Схватил Иван Горе за руку, отцепил вновь от пуговиц да из руки больше не выпускал, сжал крепко, ощущая тепло чуть влажных пальцев.
- Ванюш,- тихо-тихо, жалостливо-жалостливо.
- Ну, уж нет! Иди своей дорогой, а я своей пойду! Невеста уж поди заждалась...
- А вдруг устала ждать, невеста то?- встрепенулось Горе и вдруг словно окрепло, порыжело волосом.
Понял Иван, что чужое Горе теперь, да только сильно. Тревога его взяла за Настасью. А что если и вправду не дождется? Настя его - первая красавица на деревне, ее многие добиваются, не только купцы-сластолюбцы. Есть и достойные женихи. А Горе знай себе улыбается так наивно, искренне.

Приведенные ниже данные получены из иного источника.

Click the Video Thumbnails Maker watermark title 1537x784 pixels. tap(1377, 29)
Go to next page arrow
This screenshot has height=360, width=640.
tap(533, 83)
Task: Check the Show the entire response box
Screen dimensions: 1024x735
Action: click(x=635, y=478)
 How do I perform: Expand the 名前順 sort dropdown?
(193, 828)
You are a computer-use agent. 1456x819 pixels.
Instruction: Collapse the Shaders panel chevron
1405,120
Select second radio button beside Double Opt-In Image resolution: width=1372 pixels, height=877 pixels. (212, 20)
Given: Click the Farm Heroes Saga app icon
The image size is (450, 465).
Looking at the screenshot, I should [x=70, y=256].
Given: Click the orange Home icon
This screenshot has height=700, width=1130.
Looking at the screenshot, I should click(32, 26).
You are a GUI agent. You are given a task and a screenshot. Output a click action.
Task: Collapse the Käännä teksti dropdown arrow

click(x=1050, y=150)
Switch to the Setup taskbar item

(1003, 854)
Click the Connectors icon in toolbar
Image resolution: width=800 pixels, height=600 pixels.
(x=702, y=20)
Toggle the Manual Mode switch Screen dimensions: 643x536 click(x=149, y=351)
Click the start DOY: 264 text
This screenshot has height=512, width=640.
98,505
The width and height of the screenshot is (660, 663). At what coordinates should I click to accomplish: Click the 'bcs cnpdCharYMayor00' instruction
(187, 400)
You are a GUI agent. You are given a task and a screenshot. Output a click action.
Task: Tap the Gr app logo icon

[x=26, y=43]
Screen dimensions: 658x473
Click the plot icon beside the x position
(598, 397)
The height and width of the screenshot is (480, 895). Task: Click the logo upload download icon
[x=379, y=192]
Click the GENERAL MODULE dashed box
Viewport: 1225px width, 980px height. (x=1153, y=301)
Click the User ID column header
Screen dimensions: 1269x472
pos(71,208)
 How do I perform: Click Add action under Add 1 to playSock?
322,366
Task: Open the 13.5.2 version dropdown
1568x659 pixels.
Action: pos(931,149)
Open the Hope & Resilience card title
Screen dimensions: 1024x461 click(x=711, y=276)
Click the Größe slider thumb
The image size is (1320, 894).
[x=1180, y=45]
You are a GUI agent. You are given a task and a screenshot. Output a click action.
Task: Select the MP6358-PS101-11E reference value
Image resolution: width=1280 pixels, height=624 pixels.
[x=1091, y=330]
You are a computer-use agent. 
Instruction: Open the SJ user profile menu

Обманчива только искренность та, не бывало еще такого, чтобы Горе-Злосчастье людям добра желало. Иван Горе от себя оттолкнул, китель оправил, да и зашагал прочь. Нечего ему слушать его байки. Поскорей уходить со двора и домой.
- Ваня, постой!- Горе за ним бежит, спотыкается неуклюже, едва не падает. Не зная зачем, подхватывает его под локоть Иван, да на ноги ставит.
- Ну?- вопрошал он сурово.
- Прости, Ванюша! Не со зла я. Привычка, проклятая! Чуть слабину в человеке чувствую, тут же комариком впиваюсь. Простишь?
- Прощу, если отстанешь.
Замолкло Горе, голову понурив. Постояло так немного, передернуло плечами, встрепенулось и снова на Ивана глаза подняло. А в глазах тех слезы плещутся, а на лице улыбка деланная.
- Прости, солдат. Не стоило мне... Прости в общем за все. Прости и прощай!
И не успел солдат и рта раскрыть, как исчезло Горе, растворилось в воздухе.
Постоял Иван, ожидая, что будет, да и дальше пошел.
А Горе за воротами схоронилось, за Иваном подглядывает, да улыбается, а по щекам его слезы ручьями вешними текут.